→ Aim of the task
In the passage on conjunctural analysis below, which journal published the 2010 article "Interpreting the crisis" by Hall and Doreen Massey?

→ Given passage
The journal Soundings took up Hall's approach in the 21st century. In a 2010 article there, "Interpreting the crisis", Hall and Doreen Massey wrote: "Conjunctural analysis is a way of looking at the social, political, economic and cultural contradictions in any particular period of political settlement, and trying to understand how they are articulated to produce that settlement – and how an alternative political project might seek to produce a different settlement, through different forms of articulation."

==In geography==
Doreen Massey was influenced by British cultural studies, New Left politics and Althusserian Marxism and elaborated many aspects of conjuctural analysis in the understanding of space and place. According to Thompson:
amidst the intersecting crises condensing in the 2008 global financial implosion, Hall's collaborations with Doreen Massey in journals such as Soundings..., alongside Massey's abiding focus on articulation, complementing Hall's..., did much to seed conjunctural thinking in geography as well as urban studies more broadly. This deeply relational and political conception of the conjuncture built upon work in this register initiated by Gramsci (1971), and extended by Hall (1986) – a register adapted for geography through Gillian Hart's dialectical-relational approach to understanding global conjunctures as ‘major turning points when interconnected forces at multiple levels, domains, and spatial scales in different regions of the world come together to generate new conditions with worldwide implications and reverberations’ (Hart, 2024: 151). Here, socio-spatial change is produced, in Gramsci's (1971) terms, by relations of force at various levels – social, political, military – from urban and national-popular movements to imperial manoeuvrings between nation-states... Politics is front and centre in these approaches to the conjuncture. Indeed, the point is to change it.

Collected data
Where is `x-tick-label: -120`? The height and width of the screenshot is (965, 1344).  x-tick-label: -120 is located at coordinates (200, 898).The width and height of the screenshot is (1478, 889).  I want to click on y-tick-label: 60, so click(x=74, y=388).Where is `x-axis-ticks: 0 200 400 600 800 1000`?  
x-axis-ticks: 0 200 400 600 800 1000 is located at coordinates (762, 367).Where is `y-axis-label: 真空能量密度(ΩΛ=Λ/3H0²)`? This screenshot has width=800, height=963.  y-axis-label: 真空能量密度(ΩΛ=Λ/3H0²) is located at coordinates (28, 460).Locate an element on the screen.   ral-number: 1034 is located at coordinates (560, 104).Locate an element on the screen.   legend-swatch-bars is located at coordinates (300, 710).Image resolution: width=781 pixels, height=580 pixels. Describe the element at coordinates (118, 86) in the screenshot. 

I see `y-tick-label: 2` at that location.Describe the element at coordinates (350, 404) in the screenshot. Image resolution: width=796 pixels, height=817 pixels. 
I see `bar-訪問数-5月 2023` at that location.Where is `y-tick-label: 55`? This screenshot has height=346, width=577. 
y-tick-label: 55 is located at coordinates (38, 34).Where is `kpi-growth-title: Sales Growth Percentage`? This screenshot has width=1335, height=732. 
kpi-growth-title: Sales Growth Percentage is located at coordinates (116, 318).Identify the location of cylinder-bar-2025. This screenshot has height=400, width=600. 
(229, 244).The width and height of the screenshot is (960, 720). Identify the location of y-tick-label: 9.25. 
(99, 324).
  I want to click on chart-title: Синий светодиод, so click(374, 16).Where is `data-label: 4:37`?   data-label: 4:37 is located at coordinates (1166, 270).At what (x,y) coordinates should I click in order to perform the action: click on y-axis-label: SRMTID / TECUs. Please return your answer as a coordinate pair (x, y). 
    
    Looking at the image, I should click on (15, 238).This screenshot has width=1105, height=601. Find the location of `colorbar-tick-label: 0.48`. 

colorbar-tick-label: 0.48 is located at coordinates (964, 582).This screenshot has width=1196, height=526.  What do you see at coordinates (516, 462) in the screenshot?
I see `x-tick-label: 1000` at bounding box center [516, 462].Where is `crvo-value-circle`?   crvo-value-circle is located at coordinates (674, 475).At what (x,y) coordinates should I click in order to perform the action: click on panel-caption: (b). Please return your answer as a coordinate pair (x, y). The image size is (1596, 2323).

→ Answer space
Soundings